Poetry News

Chaucer's "Troilus and Criseyde," Re-imagined by Francesca Abbate

Originally Published: August 09, 2012

The Rumpus is really pleased with scholar/poet Francesca Abbate's new book, Troy, Unincorporated. This reinterpretation of Geoffrey Chaucer's "Troilus and Criseyde" pays homage to the original work using thoroughly modern language.

The good news about "Troy, Unincorporated" by Francesca Abbate, is that though it is a re-imagination of Chaucer’s “Troilus and Criseyde” from his Canterbury Tales, you don’t have to have been an English major or a Chaucer lover to appreciate her accomplishment. This is a book that is deeply American and as steeped in classics as some of the best writing from our heartland over the centuries.

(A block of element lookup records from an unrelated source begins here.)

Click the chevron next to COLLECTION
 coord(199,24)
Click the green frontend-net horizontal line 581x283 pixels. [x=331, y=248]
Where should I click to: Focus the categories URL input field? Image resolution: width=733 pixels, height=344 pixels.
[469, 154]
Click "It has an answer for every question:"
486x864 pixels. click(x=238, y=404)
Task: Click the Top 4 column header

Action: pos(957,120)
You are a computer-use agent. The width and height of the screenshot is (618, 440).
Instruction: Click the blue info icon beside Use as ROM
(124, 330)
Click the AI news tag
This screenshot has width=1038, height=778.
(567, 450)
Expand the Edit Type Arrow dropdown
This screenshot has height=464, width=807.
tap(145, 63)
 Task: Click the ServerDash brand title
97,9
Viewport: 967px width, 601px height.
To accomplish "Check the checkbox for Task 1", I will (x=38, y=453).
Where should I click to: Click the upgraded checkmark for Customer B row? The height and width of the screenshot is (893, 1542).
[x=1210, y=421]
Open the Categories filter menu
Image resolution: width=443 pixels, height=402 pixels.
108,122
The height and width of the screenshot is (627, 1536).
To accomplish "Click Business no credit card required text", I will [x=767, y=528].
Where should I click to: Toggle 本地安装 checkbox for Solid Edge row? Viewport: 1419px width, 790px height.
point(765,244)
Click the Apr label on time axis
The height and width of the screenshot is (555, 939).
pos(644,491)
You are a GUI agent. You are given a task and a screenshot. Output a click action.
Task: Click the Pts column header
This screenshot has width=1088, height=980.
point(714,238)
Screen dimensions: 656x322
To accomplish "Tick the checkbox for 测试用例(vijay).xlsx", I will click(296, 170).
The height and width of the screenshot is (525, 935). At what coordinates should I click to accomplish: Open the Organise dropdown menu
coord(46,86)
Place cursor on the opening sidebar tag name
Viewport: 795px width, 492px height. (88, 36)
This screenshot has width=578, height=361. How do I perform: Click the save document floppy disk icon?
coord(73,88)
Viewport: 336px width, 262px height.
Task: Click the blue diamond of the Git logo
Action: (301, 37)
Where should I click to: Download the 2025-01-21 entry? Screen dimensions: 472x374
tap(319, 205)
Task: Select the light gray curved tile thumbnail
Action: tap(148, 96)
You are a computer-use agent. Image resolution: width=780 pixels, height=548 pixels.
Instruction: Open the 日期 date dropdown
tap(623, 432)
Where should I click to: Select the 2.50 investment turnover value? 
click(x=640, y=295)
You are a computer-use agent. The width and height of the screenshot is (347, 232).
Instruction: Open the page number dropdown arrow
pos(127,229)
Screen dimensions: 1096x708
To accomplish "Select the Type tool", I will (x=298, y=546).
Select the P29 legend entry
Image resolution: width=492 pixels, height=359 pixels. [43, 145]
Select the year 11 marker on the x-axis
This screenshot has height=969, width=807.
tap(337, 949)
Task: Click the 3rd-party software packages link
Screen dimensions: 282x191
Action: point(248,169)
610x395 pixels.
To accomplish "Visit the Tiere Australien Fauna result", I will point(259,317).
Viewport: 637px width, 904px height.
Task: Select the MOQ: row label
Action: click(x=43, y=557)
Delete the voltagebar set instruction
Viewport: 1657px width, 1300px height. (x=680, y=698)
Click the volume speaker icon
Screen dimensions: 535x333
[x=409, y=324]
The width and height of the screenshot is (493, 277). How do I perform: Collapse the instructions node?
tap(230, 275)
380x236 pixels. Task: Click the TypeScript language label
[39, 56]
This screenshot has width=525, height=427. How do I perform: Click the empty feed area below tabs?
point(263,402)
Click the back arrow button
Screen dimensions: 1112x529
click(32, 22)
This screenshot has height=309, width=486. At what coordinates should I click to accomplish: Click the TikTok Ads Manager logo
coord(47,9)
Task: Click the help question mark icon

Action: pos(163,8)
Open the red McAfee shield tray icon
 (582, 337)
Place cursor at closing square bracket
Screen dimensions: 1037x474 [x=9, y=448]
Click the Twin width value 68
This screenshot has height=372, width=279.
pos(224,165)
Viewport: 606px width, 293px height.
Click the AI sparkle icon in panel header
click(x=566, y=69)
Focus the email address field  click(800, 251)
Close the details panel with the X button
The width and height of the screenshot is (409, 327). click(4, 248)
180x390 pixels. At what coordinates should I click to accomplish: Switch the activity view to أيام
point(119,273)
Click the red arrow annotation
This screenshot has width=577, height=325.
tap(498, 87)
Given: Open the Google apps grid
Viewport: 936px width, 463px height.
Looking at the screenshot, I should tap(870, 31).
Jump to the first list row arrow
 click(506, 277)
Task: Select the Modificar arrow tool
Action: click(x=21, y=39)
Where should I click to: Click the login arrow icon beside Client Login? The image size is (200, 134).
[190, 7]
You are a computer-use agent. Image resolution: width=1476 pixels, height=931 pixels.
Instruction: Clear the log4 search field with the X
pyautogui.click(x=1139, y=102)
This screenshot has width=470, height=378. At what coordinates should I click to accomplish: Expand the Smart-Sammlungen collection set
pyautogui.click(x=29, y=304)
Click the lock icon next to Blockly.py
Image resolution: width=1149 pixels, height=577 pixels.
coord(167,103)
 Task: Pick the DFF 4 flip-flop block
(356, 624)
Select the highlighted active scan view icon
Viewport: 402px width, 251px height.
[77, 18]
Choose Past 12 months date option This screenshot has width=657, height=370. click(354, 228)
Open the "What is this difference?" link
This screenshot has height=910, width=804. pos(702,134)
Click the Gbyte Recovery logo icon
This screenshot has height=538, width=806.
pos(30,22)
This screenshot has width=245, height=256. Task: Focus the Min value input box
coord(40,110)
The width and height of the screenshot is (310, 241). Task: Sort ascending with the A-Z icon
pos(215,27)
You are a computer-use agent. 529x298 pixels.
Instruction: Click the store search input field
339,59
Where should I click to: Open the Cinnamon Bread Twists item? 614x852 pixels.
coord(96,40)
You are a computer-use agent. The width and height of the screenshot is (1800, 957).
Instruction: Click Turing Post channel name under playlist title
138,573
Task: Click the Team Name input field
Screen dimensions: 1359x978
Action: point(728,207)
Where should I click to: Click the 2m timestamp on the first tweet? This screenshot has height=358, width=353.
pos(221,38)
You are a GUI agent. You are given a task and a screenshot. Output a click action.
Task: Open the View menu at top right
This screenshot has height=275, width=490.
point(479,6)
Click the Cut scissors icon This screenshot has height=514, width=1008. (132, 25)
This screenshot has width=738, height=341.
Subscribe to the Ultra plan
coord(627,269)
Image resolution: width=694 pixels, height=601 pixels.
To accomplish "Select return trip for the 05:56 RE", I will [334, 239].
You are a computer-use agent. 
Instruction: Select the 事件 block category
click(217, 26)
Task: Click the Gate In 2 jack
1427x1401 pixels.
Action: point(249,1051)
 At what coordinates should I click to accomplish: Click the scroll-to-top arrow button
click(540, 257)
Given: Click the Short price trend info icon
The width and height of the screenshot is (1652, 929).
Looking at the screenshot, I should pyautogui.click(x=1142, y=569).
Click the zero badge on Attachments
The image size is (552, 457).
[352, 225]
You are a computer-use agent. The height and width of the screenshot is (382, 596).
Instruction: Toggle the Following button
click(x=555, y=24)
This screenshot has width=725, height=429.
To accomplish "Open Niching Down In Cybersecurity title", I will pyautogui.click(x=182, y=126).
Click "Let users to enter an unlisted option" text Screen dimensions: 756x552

Abbate is an associate professor of English at Beloit College in Wisconsin, and though she clearly knows Chaucer well and is fascinated by the subject, her diction is her own, and she has a strong grasp of place, one reason so much of Chaucer is still so satisfying and why his stories can inspire.

...Abbate’s accomplishment continually rises like an unexpected yet inevitable encounter . Criseyde is concerned with dams that daily give out, in a contemporary flood and in her encounter with it, Abbate mixes newspaper quotes with Chaucer’s line, this litel spot of erthe,’ and here we are again, with forceful scholar and gifted poet mixing it up with perfect balance.